● About this exercise
Please transcribe the data that follows exactly, from its first line through the line that contains "Condizioni di utilizzo (188, 2038)".

[Opening Dataset entries section]

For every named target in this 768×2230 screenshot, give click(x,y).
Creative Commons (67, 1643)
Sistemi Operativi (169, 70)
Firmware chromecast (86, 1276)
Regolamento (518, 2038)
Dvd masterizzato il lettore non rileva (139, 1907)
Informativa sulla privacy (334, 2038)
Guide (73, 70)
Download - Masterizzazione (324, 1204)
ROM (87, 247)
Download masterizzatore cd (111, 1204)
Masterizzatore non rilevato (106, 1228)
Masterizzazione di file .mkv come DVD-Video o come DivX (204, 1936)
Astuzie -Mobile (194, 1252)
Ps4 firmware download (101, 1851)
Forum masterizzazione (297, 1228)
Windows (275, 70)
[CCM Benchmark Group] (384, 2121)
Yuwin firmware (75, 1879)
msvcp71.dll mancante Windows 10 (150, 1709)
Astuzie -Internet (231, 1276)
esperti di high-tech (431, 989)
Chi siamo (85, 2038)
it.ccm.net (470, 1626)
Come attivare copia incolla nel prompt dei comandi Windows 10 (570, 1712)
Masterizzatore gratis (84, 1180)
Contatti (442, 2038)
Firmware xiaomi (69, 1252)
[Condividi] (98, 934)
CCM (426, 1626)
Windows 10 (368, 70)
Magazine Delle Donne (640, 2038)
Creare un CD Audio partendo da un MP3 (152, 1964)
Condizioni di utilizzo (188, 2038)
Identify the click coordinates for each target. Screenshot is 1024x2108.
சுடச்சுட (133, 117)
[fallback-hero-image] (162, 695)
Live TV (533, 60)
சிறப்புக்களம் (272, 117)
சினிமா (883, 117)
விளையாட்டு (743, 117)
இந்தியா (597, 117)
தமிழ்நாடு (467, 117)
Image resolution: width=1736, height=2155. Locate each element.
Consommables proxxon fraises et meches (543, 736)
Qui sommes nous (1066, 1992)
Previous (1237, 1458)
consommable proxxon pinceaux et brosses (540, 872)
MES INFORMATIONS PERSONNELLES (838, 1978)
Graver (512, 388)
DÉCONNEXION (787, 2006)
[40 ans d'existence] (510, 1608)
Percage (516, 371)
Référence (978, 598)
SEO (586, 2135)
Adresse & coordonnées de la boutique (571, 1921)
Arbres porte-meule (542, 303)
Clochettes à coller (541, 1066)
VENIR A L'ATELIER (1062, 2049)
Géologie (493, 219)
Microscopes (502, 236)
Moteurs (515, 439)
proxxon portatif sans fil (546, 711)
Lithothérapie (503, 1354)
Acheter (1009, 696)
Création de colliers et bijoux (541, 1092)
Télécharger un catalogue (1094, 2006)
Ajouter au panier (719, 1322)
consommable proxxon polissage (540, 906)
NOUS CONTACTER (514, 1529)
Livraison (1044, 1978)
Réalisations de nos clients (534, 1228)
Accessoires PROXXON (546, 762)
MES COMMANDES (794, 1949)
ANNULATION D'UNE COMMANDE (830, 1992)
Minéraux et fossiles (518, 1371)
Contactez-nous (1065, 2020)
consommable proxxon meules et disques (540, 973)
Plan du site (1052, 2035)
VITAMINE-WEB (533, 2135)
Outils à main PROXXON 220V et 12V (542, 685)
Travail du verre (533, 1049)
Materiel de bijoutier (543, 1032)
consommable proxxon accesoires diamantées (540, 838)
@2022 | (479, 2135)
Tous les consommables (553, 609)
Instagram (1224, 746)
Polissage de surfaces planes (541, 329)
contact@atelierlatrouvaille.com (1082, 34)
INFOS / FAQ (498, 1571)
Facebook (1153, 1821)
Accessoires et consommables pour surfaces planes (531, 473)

[Closing Dataset entries section]

● Task output
For every named target in this 768×2230 screenshot, give click(x,y).
Creative Commons (67, 1643)
Sistemi Operativi (169, 70)
Firmware chromecast (86, 1276)
Regolamento (518, 2038)
Dvd masterizzato il lettore non rileva (139, 1907)
Informativa sulla privacy (334, 2038)
Guide (73, 70)
Download - Masterizzazione (324, 1204)
ROM (87, 247)
Download masterizzatore cd (111, 1204)
Masterizzatore non rilevato (106, 1228)
Masterizzazione di file .mkv come DVD-Video o come DivX (204, 1936)
Astuzie -Mobile (194, 1252)
Ps4 firmware download (101, 1851)
Forum masterizzazione (297, 1228)
Windows (275, 70)
[CCM Benchmark Group] (384, 2121)
Yuwin firmware (75, 1879)
msvcp71.dll mancante Windows 10 (150, 1709)
Astuzie -Internet (231, 1276)
esperti di high-tech (431, 989)
Chi siamo (85, 2038)
it.ccm.net (470, 1626)
Come attivare copia incolla nel prompt dei comandi Windows 10 (570, 1712)
Masterizzatore gratis (84, 1180)
Contatti (442, 2038)
Firmware xiaomi (69, 1252)
[Condividi] (98, 934)
CCM (426, 1626)
Windows 10 (368, 70)
Magazine Delle Donne (640, 2038)
Creare un CD Audio partendo da un MP3 (152, 1964)
Condizioni di utilizzo (188, 2038)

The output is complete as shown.